This Week in AI: Insanity Unleashed
Google’s Deep Mind Gemini 1.5 and Open AI’s Sora
This week has legitimately been one of the most insane weeks in AI. Some of the announcements that we got this week literally will change the world and just raise the bar for all AI companies. Now I know there’s probably going to be a lot of comments of people saying oh why you click baiting me or whatever this video is Justified just wait until you see the insanity that was this week in the world of AI.
Google’s Deep Mind Gemini 1.5
I’m going to start with Thursday’s announcement from Google’s Deep Mind where they announced Gemini 1.5. It was only last week that we got Gemini Ultra and this new Gemini 1.5 is actually pretty dang crazy. This new model from Google Deep Mind uses the mixture of experts architecture. Mixture of experts is where you have a handful of smaller language models. When you give a prompt into the model, it will then decide which of the experts to send that prompt to before getting a response back. This is just a much more efficient way of doing these large language models because as it sends the prompt to these smaller language models, it only has to process it off of a much smaller set of data.
I even put out this Tweet back in December that breaks down how the mixture of experts concept works so I’ll link below if you want to learn more about it. But that’s not really the part that’s so crazy about Gemini 1.5. Gemini 1.0 had a 32,000 token context window giving you a combined 24,000 words of input and output from the large language model. Gemini 1.5 on the other hand can now run up to 1 million tokens in production. 1 million tokens is around 750,000 words of input and output text. Put that in some more context: all seven of the Harry Potter books contain 1, 84,7 words. With a 1 million context window, we are this close to being able to upload the entire Harry Potter book series and ask questions about it.
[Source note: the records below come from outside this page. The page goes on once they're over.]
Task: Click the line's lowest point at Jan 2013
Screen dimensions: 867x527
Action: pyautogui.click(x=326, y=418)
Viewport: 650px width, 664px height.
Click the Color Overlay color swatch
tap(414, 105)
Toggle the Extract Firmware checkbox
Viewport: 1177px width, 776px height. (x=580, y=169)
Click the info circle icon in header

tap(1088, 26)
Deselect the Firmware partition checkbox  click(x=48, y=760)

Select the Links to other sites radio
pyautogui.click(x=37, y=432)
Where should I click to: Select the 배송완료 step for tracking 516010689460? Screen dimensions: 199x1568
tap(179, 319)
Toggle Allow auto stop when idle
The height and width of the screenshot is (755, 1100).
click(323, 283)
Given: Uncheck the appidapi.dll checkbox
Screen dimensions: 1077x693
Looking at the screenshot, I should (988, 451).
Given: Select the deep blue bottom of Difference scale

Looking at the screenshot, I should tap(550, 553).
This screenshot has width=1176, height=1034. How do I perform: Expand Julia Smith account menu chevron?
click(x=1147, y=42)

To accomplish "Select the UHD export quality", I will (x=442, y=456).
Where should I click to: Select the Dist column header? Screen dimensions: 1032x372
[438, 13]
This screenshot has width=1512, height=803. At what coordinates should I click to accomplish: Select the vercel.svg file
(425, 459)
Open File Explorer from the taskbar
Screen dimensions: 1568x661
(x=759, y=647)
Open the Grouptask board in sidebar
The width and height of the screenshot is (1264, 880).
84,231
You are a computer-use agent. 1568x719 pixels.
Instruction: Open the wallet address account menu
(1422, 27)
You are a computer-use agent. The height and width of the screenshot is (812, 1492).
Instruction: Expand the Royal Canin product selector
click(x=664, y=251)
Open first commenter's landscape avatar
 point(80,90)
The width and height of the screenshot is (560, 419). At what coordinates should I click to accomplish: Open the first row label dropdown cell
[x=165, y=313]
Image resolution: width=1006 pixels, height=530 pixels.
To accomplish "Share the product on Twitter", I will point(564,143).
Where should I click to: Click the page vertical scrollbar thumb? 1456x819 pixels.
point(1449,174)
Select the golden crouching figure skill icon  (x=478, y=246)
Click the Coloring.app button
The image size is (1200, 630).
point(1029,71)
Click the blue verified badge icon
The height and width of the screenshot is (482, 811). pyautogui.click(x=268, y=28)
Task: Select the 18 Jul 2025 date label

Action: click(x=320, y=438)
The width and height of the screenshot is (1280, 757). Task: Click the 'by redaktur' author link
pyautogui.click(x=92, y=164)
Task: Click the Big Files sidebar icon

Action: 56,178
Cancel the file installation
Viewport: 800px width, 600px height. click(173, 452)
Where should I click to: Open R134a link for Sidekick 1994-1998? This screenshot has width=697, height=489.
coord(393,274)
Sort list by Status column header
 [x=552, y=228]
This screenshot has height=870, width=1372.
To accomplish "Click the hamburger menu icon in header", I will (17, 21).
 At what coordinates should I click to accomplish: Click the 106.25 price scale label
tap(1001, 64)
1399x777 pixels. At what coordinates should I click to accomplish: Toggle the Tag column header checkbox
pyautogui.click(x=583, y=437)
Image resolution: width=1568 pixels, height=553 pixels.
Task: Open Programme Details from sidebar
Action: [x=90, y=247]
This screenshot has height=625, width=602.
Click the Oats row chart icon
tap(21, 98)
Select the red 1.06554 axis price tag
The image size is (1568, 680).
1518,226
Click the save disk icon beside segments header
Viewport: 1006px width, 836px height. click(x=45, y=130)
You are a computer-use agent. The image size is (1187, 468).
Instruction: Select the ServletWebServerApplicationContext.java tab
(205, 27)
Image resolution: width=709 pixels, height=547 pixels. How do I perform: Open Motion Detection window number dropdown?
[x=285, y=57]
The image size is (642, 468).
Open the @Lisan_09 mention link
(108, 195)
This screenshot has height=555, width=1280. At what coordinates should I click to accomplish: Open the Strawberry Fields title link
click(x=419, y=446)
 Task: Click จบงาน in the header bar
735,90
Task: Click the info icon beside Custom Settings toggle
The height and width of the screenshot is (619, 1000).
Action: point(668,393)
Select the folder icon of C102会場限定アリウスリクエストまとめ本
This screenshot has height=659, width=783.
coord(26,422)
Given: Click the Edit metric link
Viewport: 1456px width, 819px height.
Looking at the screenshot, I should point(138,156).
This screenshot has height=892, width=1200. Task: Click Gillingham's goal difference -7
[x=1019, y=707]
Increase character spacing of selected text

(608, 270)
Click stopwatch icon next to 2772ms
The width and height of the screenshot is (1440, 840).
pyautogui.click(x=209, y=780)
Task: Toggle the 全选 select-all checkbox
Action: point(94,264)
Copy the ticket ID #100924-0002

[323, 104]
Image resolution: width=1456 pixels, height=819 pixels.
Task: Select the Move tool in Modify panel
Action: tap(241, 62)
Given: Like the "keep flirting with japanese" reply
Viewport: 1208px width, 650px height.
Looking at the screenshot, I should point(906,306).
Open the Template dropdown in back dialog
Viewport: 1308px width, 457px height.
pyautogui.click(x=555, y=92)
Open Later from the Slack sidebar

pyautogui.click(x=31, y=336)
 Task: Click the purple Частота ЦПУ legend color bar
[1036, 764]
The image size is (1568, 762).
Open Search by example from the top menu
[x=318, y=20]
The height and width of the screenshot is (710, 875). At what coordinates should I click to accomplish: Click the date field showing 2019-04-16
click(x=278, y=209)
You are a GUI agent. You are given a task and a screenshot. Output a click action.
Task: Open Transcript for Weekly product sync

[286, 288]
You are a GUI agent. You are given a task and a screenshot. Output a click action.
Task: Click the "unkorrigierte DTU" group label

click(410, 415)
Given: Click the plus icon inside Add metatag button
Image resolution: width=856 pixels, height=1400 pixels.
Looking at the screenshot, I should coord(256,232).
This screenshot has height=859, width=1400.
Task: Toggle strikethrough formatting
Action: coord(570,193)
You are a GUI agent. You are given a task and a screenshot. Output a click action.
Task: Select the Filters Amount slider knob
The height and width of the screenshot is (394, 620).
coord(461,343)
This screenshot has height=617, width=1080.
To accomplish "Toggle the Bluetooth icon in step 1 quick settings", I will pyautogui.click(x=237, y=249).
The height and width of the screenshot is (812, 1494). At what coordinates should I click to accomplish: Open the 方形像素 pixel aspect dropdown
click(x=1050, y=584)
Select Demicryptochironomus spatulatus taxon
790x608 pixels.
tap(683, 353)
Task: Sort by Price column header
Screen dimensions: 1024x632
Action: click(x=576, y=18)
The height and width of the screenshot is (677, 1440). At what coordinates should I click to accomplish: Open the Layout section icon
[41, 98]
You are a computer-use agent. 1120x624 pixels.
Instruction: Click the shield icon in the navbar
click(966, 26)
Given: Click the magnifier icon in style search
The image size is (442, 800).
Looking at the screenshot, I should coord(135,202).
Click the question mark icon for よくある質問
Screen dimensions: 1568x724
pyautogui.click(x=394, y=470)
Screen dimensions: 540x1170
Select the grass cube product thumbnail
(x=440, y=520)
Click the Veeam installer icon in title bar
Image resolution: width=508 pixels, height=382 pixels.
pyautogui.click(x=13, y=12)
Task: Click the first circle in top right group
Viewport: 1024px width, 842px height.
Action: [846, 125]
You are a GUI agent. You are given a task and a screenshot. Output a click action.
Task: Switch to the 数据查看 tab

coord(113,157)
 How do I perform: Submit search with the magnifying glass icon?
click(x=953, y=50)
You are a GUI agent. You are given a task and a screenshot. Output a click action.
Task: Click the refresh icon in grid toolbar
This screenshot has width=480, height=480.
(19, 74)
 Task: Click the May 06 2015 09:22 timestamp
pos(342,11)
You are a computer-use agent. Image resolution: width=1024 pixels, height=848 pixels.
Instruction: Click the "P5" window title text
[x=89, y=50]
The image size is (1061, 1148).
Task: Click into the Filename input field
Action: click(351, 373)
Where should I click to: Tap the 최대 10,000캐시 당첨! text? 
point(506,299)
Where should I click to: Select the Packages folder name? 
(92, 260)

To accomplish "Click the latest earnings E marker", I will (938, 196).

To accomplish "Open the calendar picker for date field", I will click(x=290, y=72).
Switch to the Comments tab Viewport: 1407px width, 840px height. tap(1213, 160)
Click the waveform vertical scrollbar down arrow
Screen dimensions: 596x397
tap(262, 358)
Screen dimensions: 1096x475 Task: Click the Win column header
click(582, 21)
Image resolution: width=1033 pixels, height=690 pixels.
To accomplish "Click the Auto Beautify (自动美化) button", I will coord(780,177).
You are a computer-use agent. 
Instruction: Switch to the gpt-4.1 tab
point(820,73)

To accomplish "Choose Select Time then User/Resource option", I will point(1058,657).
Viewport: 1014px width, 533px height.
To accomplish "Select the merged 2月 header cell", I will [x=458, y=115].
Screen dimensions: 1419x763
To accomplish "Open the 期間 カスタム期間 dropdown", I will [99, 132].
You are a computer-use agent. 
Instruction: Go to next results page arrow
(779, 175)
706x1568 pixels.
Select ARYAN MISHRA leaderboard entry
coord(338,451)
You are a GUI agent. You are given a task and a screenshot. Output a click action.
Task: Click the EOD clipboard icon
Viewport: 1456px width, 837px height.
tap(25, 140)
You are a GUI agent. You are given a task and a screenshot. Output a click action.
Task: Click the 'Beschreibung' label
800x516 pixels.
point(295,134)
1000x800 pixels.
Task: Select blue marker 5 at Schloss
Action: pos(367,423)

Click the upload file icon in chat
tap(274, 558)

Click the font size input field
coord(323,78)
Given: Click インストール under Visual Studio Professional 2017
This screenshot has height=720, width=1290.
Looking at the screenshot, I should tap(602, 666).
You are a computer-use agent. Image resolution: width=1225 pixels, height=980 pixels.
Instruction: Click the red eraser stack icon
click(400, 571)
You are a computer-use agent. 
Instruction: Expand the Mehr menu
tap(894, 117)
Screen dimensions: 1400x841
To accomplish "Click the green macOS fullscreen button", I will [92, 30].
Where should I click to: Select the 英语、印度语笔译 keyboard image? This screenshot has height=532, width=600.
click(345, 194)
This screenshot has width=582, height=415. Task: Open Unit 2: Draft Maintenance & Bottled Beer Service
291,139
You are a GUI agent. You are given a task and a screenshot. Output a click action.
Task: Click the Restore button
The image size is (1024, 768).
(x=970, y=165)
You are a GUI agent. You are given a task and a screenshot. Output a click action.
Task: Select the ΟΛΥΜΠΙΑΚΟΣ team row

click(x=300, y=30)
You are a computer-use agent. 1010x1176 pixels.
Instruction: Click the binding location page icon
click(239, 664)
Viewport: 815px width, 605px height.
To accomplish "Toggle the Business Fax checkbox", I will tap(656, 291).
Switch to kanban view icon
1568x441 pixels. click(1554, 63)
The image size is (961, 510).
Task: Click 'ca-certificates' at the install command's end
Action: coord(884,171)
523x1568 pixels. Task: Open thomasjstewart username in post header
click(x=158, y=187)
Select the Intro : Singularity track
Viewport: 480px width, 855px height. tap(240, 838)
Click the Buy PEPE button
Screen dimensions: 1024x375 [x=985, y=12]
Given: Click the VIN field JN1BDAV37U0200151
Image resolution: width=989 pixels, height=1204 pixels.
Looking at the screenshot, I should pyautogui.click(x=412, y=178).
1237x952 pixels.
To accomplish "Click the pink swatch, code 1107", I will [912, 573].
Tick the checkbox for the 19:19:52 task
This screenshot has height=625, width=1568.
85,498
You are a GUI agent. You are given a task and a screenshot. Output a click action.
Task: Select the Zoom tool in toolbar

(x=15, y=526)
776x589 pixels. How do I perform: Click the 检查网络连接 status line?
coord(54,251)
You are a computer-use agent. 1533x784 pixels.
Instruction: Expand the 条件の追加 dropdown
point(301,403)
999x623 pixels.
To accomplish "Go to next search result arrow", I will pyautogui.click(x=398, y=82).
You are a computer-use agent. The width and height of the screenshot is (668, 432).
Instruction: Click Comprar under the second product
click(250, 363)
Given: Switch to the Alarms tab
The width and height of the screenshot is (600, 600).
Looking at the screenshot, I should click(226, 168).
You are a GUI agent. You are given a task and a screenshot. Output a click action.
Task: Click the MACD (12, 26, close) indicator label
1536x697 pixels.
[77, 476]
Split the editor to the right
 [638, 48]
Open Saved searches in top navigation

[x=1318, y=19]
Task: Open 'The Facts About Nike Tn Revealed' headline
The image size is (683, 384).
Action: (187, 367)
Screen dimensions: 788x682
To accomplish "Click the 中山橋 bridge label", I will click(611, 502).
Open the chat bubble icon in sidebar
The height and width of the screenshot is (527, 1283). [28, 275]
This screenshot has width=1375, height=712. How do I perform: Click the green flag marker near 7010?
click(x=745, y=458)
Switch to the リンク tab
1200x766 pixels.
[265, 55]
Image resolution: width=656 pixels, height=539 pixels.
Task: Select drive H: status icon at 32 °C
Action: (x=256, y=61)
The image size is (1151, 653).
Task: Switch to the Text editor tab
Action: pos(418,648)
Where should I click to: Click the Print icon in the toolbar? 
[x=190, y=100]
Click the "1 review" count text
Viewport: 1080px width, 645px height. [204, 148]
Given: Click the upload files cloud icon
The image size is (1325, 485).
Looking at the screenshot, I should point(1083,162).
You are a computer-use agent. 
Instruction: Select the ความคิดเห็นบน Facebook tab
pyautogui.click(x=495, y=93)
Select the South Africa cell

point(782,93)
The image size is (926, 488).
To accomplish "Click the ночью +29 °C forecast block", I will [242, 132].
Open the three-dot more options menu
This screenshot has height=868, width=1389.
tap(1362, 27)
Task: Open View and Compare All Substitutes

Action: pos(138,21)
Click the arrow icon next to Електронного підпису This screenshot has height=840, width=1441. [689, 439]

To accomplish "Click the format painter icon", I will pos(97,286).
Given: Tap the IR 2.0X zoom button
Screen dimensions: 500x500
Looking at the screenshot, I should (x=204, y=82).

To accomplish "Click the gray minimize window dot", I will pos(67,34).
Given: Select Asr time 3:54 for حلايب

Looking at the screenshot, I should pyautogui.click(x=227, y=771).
It’s also got better understanding across modalities. It was given a 44-minute silent Buster Keaton movie and the model was able to accurately analyze various plot points and events, and even reason about small details in the movie that could have easily been missed. So it analyzed a 44-minute silent film – no text, no transcript, nothing for it to work with on the text side and was able to analyze the plot points based on the video alone.
With that large of a context window and the ability to upload that much text all at once, a lot of large language models tend to lose stuff within the text. With Claude, we have a 200,000 context window, or roughly 150,000 words. Researchers do this test called the needle in a haystack test where they will take, for example, a 150,000 word piece of text and bury a sentence or a word or something somewhere in the middle of that text, and then they will ask the large language model to answer a question about that little piece of text that they placed somewhere in the middle of this large bank of text. Now a lot of tools like Claude and chat GPT struggle to find that little nuanced piece of information in this large amount of text. However, Gemini 1.5, it says right here, in a needle and a haystack evaluation where a small piece of text containing a particular fact or statement is purposely placed within a long block of text, 1.5 Pro found the embedded text 99% of the time in blocks of data as long as 1 million tokens.
Open AI’s Sora
This week, we also got Sora from Open AI. The most insane AI text to video model anybody has ever seen. It can generate up to 60-minute videos, and some of the videos it generates are just insanely realistic. This is mind-blowing. Sora is capable of generating images as well. They actually released their entire research paper on it. The research paper has a lot of the demos that we’ve already seen in it, as well as a technical explanation of how this model actually works.
This announcement of Gemini 1.5 and Sora alone would have been huge news for this week but on the day that this dropped, this was the biggest news in the AI world for like 2 hours because then Open AI stepped in and said we’re not going to let Google have a moment today – we’re going to unveil something that is just going to blow everybody’s minds and we got Sora.
Stable Cascade, Chat with RTX, V JEEPA, and 11 Labs
This week was also marked by the introduction of Stable Cascade from Stability AI and Chat with RTX from Nvidia. Meta released V JEEPA, a key step towards advancing machine intelligence with a more grounded understanding of the world. 11 Labs introduced a new feature on their site to help you make money with your voice by training your voice into 11 labs and letting other people actually access your voice. You can earn cash rewards or credits to the site by doing so.
Mark Zuckerberg’s View on Meta Quest and Apple Vision Pro
This week, Mark Zuckerberg also shared his thoughts about the Apple Vision Pro and compared it to the Meta Quest. He claimed that the Meta Quest is better in most aspects but gave credit to Apple’s eye tracking abilities. It’s clear that the competition between Meta and Apple is pushing both companies to innovate further.